Start at the line holding "Image resolution: width=625, height=2576.". Write out that line and each one after it to the end of the data, unchanged.
┄┄┄┄┄┄
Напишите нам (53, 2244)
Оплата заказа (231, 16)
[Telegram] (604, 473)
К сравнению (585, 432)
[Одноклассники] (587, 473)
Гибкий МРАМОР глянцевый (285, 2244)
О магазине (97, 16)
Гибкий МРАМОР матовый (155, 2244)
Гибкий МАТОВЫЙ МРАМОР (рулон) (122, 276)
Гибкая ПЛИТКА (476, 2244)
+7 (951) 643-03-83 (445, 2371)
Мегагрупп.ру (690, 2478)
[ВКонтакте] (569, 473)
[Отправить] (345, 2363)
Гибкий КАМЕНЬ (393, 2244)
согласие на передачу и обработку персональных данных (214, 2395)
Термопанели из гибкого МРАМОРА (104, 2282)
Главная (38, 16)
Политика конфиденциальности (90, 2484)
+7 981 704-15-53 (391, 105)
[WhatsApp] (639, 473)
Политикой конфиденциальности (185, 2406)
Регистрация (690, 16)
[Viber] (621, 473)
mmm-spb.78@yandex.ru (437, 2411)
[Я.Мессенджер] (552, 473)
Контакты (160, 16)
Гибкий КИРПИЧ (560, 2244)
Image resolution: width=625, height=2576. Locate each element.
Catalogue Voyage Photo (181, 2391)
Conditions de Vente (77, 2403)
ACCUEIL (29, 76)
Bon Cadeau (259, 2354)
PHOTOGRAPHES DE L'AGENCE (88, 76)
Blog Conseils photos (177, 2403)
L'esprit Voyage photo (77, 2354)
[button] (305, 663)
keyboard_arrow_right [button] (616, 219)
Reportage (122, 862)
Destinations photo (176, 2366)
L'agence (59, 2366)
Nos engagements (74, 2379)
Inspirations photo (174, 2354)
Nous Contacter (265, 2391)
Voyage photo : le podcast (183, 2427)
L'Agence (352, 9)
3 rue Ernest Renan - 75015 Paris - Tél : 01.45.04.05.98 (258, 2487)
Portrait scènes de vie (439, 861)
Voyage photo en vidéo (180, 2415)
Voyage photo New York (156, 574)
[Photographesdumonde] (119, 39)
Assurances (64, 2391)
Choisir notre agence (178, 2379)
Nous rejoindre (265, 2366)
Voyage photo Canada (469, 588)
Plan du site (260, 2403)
┄┄┄┄┄┄
- SOLUTION TO THE EXERCISE -
Image resolution: width=625, height=2576. Locate each element.
Catalogue Voyage Photo (181, 2391)
Conditions de Vente (77, 2403)
ACCUEIL (29, 76)
Bon Cadeau (259, 2354)
PHOTOGRAPHES DE L'AGENCE (88, 76)
Blog Conseils photos (177, 2403)
L'esprit Voyage photo (77, 2354)
[button] (305, 663)
keyboard_arrow_right [button] (616, 219)
Reportage (122, 862)
Destinations photo (176, 2366)
L'agence (59, 2366)
Nos engagements (74, 2379)
Inspirations photo (174, 2354)
Nous Contacter (265, 2391)
Voyage photo : le podcast (183, 2427)
L'Agence (352, 9)
3 rue Ernest Renan - 75015 Paris - Tél : 01.45.04.05.98 (258, 2487)
Portrait scènes de vie (439, 861)
Voyage photo en vidéo (180, 2415)
Voyage photo New York (156, 574)
[Photographesdumonde] (119, 39)
Assurances (64, 2391)
Choisir notre agence (178, 2379)
Nous rejoindre (265, 2366)
Voyage photo Canada (469, 588)
Plan du site (260, 2403)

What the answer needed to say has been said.